Please reproduce all the data exactly as written and omit the pictures.

········

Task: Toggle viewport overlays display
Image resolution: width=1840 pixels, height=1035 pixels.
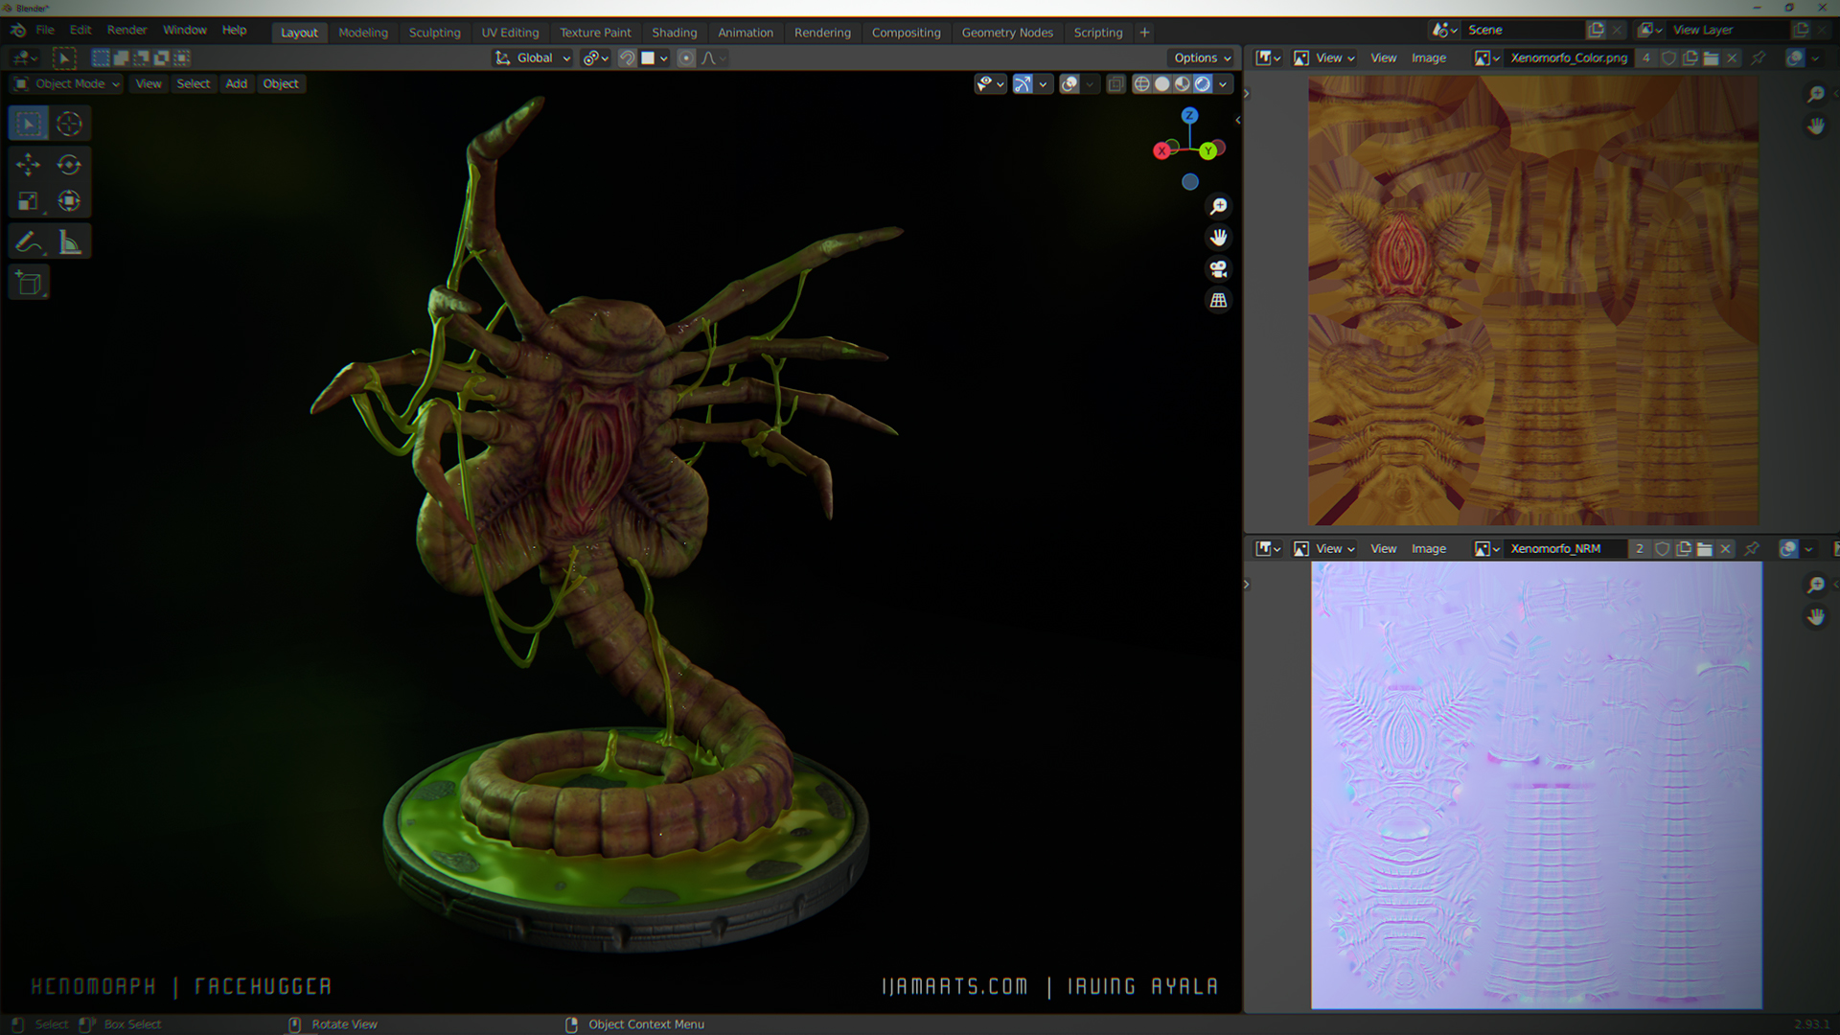Action: 1070,84
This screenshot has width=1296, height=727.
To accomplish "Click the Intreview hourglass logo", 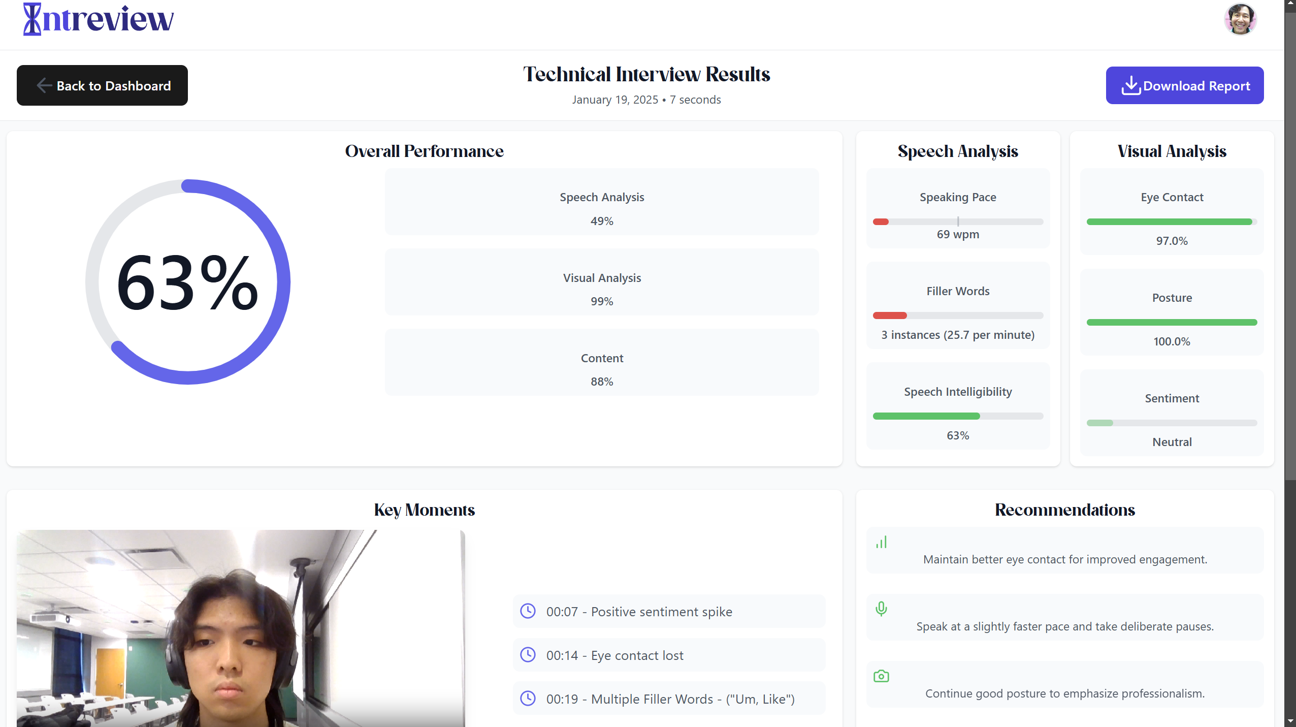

········

[Written response]
Task: Toggle viewport overlays display
Image resolution: width=1840 pixels, height=1035 pixels.
Action: 1070,84
This screenshot has width=1296, height=727.
To accomplish "Click the Intreview hourglass logo", 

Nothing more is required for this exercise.